Apart from that, the highlight was finding a dozen or so new Go Seigen games, but there were some great finds among the ordinary books. Here are a few notes about some of the Japanese non-second-hand ones, simply in the order they are stacked up in front of me as I write. They are not all brand new but are all recent and available.

1. Ubukata To's Tenchi Meisatsu (Insights into the universe), about the life of 17th century go player Shibukawa Shunkai, though mainly as a calendar maker. In go, Shibukawa was better known as Yasui Santetsu 7-dan, but he was even higher ranked as an astronomer. To him is due the use of Tengen on the go board. The book won the Yoshikawa Eiji Literature Prize for New Writers and the Booksellers Prize but I haven't actually read it yet. ISBN 978-4-04-100318-3 and 978-4-04-100292-6 for the two-part paperback.

2. Habu Yoshiharu Tatakau Zuno (Habu Yoshiharu goes the distance). Nominally by shogi phenomenon Habu, it's really a series of interviews with him. I did a bit of tachiyomi at an airport with this book - it was highlighted because a film on him was due to appear - and found it fascinating. Initially I didn't buy it, but as I lay awake in the middle of the night with jetlag, what he said kept churning over in my mind so I decided to get it later. One thing that interested me was his philosophy about studying. He said the vital thing was to keep "accumulating data" by playing over games, but not to expect to see any significant results after even a month. You have to wait one year, or better 5 years, or 10 years or 15 years. It was also interesting to hear his views on slumps. He said he didn't get upset about them. He expected them and even welcomed them, because they gave him a chance to play moves he normally wouldn't play. That way he accumulated more data and could break out of his slump even better armed. Not a go book, of course, but full of relevant messages. ISBn 878-4-16-790583-5.

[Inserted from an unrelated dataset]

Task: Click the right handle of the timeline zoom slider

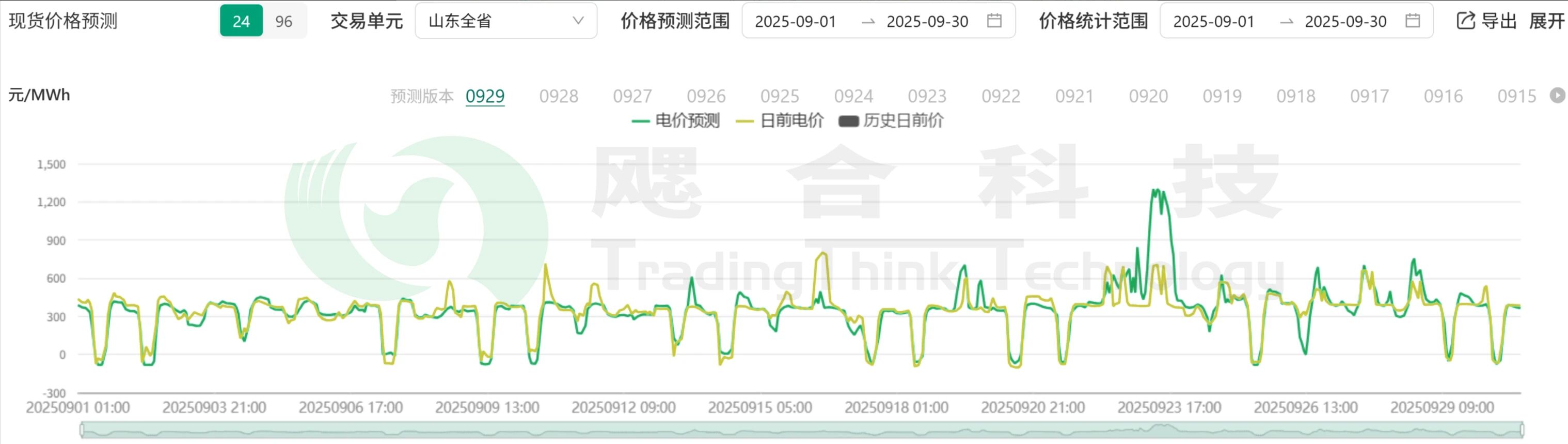Action: 1521,430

3. Igo no Minwagaku (Folklore studies in go). Rather than the usual go stories about famous players, this is about stories among the ordinary people in both China and Japan, heavily laced with superstition. These stories sometimes appear in go magazines, but this book is both more comprehensive and scholarly. Author Omuro Mikio is a professor emeritus at Chiba University. ISBN 4-00-600123-1.

4. Kakari ga Kawareba Go ga Kawaru (If the kakari changes, the game changes). This is by Ishida Yoshio. Not my favourite author but it's an unusual topic. It's about the very early fuseki. Not very much on cutting edge fuseki, and it looks very kyu-ish anyway, but simply because it's not a topic treated in this depth very often, there may be insights not available elsewhere. ISBN 978-4-8399-6027-8.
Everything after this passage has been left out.